Rationale: There are no studies on withdrawal of inhaled corticosteroids in patients on long-term triple therapy in the absence of frequent exacerbations.
Objectives: To evaluate the efficacy and safety of direct de-escalation from long-term triple therapy to indacaterol/glycopyrronium in nonfrequently exacerbating patients with chronic obstructive pulmonary disease (COPD).
Methods: This 26-week, randomized, double-blind, triple-dummy study assessed the direct change from long-term triple therapy to indacaterol/glycopyrronium (110/50 μg once daily) or continuation of triple therapy (tiotropium [18 μg] once daily plus combination of salmeterol/fluticasone propionate [50/500 μg] twice daily) in nonfrequently exacerbating patients with moderate-to-severe COPD. Primary endpoint was noninferiority on change from baseline in trough FEV1. Moderate or severe exacerbations were predefined secondary endpoints.
Measurements and Main Results: A total of 527 patients were randomized to indacaterol/glycopyrronium and 526 to triple therapy. Inhaled corticosteroids withdrawal led to a reduction in trough FEV1 of −26 ml (95% confidence interval, −53 to 1 ml) with confidence limits exceeding the noninferiority margin of −50 ml. The annualized rate of moderate or severe COPD exacerbations did not differ between treatments (rate ratio, 1.08; 95% confidence interval, 0.83 to 1.40). Patients with ≥300 blood eosinophils/μl at baseline presented greater lung function loss and higher exacerbation risk. Adverse events were similar in the two groups.

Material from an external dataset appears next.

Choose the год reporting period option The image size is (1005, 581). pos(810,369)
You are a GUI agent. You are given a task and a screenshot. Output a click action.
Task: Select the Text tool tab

Conclusions: In patients with COPD without frequent exacerbations on long-term triple therapy, the direct de-escalation to indacaterol/glycopyrronium led to a small decrease in lung function, with no difference in exacerbations. The higher exacerbation risk in patients with ≥300 blood eosinophils/μl suggests that these patients are likely to benefit from triple therapy.
Clinical trial registered with www.clinicaltrials.gov (NCT 02603393).